**RECORDED DATA**

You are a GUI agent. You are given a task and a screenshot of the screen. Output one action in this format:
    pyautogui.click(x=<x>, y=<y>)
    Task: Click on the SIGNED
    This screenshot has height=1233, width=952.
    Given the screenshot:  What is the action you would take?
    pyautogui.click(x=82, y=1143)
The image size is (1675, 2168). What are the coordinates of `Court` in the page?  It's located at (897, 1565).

==

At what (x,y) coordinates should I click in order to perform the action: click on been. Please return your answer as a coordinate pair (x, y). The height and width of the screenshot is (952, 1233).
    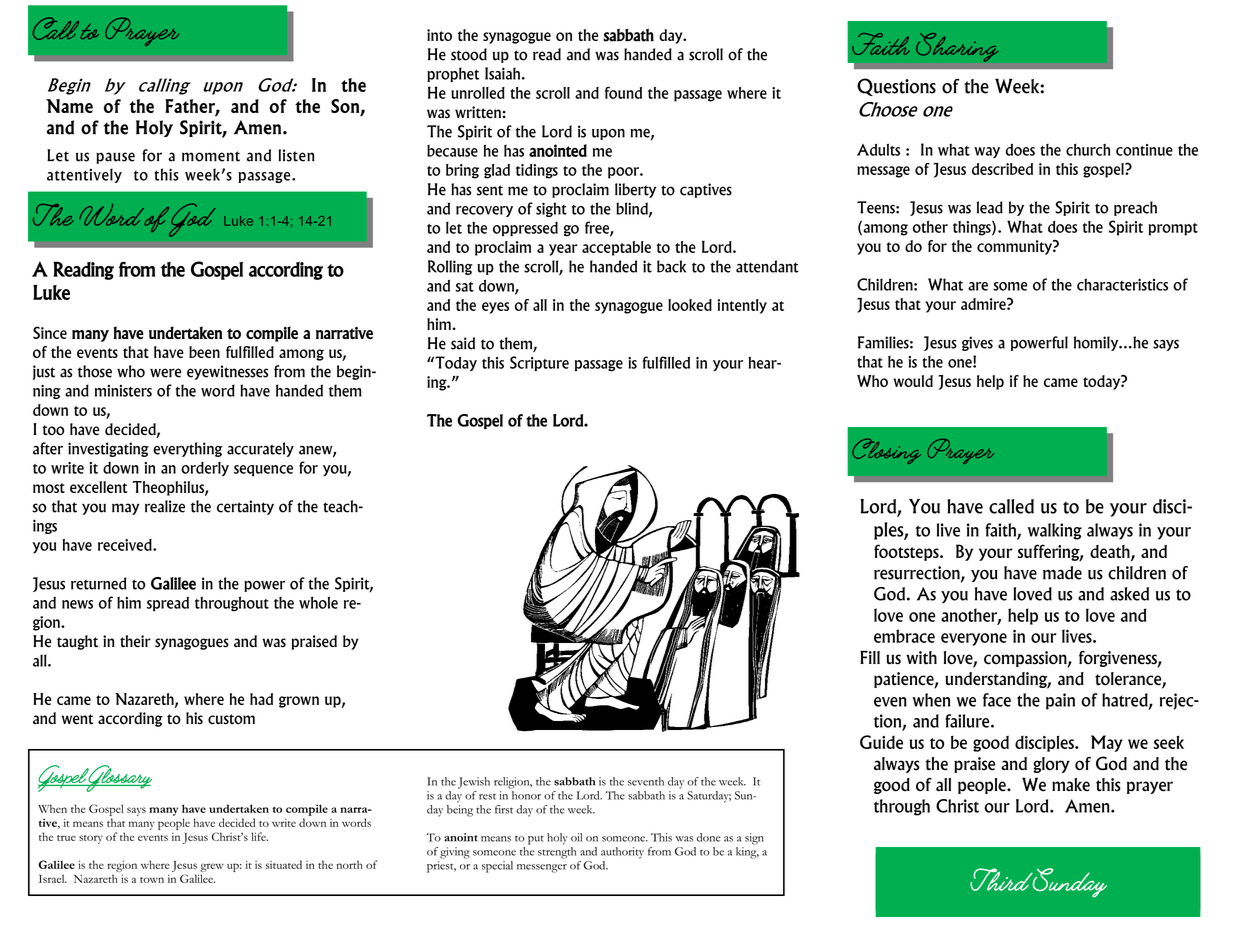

**STATED GOAL**
Can you reproduce the material verbatim, starting at the line containing "You are a GUI" and ending after the line containing "pyautogui.click(x=82, y=1143)"?

**OUTPUT OF THE EXERCISE**
You are a GUI agent. You are given a task and a screenshot of the screen. Output one action in this format:
    pyautogui.click(x=<x>, y=<y>)
    Task: Click on the SIGNED
    This screenshot has height=1233, width=952.
    Given the screenshot:  What is the action you would take?
    pyautogui.click(x=82, y=1143)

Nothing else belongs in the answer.